When ChatGPT went public in November 2022, Musk also praised the chatbot as “so creepy and brilliant” and criticized the New York Times for not reporting it fully.

But the relationship began to fray in 2023, as Musk prepared for xAI. In February 2023, Musk posted a meme suggesting that ChatGPT had usurped the media and become “the captain of propaganda.” In March, he worried that Microsoft had “exclusive access to the entire OpenAI source code” after investing $13 billion.

The two sides remained friendly, however, even joking and philosophizing with each other on social media. But by late 2023, Musk had begun publicly mocking ChatGPT, calling it “annoying” and using xAI’s Grok chatbot to make sarcastic remarks.

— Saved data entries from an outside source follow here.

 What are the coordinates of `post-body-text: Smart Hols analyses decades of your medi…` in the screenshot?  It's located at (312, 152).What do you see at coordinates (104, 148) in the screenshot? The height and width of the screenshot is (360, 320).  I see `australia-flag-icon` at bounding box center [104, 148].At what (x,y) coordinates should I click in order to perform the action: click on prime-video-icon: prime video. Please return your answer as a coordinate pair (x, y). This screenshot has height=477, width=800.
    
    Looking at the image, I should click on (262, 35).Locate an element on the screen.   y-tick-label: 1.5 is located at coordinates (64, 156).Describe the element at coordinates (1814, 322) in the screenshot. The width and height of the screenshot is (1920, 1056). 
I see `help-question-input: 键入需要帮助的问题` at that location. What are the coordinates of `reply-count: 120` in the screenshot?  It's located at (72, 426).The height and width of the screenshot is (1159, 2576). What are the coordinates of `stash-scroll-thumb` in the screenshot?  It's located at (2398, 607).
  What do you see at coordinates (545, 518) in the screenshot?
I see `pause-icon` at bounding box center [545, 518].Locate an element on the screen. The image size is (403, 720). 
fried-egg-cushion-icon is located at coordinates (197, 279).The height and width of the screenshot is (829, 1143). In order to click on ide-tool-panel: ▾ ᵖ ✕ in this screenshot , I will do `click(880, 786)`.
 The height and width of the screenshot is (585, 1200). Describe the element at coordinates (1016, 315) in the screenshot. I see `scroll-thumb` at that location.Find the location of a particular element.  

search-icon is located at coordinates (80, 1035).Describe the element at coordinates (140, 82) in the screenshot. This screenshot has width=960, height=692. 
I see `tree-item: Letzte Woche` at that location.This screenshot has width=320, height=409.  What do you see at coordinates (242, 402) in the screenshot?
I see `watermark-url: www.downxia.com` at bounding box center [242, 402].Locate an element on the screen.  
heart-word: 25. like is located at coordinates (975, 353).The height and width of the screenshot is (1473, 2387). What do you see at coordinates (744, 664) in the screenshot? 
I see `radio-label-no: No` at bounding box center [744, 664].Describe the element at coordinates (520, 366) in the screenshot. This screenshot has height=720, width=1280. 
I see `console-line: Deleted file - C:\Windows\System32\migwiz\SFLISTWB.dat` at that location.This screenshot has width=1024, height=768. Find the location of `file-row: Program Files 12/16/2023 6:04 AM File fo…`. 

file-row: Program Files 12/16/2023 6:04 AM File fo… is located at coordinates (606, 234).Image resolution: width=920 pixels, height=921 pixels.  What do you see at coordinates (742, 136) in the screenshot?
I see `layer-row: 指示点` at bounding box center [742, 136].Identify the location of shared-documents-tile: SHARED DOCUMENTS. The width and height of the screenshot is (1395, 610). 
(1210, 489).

The conflict escalated in early 2024, when Musk made a $97.4 billion offer to buy OpenAI’s assets (which the company did not sell), and then sued OpenAI, Altman, and co-founder Greg Brockman in California. Musk later withdrew the lawsuit but filed a similar lawsuit in federal court. In April of this year, OpenAI countersued, accusing Musk of a “year-long campaign of harassment” aimed at undermining OpenAI. The court dismissed some of Musk’s claims and allowed OpenAI to continue its counterclaims. The trial is scheduled for next year.

As the feud between the two deepens, many in Silicon Valley are watching with amusement. Billionaire investor Vinod Khosla—who has warned about the dangers of AI—thinks that the competition is ultimately good for the ecosystem: “The more competition, the better,” he told Forbes in an email.

But convincing Musk or Altman to believe that would be no easy task.